- [Provided records]:
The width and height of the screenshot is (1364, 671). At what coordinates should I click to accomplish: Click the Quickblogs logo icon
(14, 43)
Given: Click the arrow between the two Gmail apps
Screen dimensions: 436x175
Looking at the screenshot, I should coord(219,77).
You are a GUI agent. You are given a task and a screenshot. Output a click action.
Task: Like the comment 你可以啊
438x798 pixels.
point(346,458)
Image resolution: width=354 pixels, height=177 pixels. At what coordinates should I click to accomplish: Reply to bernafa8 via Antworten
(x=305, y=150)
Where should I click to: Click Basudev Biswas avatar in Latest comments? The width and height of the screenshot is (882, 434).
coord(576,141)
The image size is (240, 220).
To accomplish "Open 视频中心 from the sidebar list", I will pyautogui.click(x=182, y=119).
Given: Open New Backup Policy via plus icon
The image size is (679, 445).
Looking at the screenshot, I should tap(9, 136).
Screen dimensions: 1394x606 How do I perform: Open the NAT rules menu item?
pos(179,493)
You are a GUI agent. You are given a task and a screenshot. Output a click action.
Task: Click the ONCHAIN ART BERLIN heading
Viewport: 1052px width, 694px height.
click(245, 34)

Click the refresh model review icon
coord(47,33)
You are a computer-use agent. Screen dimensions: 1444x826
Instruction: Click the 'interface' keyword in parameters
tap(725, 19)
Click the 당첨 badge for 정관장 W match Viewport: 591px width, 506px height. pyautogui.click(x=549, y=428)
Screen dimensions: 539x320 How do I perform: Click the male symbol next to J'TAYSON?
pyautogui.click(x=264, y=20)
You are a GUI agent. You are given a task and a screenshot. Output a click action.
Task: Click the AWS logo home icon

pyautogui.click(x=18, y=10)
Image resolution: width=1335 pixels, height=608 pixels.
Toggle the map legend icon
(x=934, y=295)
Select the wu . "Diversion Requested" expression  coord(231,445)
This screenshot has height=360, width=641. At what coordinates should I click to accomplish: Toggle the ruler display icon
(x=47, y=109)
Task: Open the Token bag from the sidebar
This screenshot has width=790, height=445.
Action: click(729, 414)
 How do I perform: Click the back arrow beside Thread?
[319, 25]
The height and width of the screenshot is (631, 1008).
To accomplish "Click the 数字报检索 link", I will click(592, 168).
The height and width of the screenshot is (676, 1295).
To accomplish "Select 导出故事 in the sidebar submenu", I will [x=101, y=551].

- [Problem to solve]: Can you retype, character for character, the part of the items that opens with the very first line and closes with the line containing "Click the 당첨", including both of those lines?

- [Solution to the exercise]:
The width and height of the screenshot is (1364, 671). At what coordinates should I click to accomplish: Click the Quickblogs logo icon
(14, 43)
Given: Click the arrow between the two Gmail apps
Screen dimensions: 436x175
Looking at the screenshot, I should coord(219,77).
You are a GUI agent. You are given a task and a screenshot. Output a click action.
Task: Like the comment 你可以啊
438x798 pixels.
point(346,458)
Image resolution: width=354 pixels, height=177 pixels. At what coordinates should I click to accomplish: Reply to bernafa8 via Antworten
(x=305, y=150)
Where should I click to: Click Basudev Biswas avatar in Latest comments? The width and height of the screenshot is (882, 434).
coord(576,141)
The image size is (240, 220).
To accomplish "Open 视频中心 from the sidebar list", I will pyautogui.click(x=182, y=119).
Given: Open New Backup Policy via plus icon
The image size is (679, 445).
Looking at the screenshot, I should tap(9, 136).
Screen dimensions: 1394x606 How do I perform: Open the NAT rules menu item?
pos(179,493)
You are a GUI agent. You are given a task and a screenshot. Output a click action.
Task: Click the ONCHAIN ART BERLIN heading
Viewport: 1052px width, 694px height.
click(245, 34)

Click the refresh model review icon
coord(47,33)
You are a computer-use agent. Screen dimensions: 1444x826
Instruction: Click the 'interface' keyword in parameters
tap(725, 19)
Click the 당첨 badge for 정관장 W match Viewport: 591px width, 506px height. pyautogui.click(x=549, y=428)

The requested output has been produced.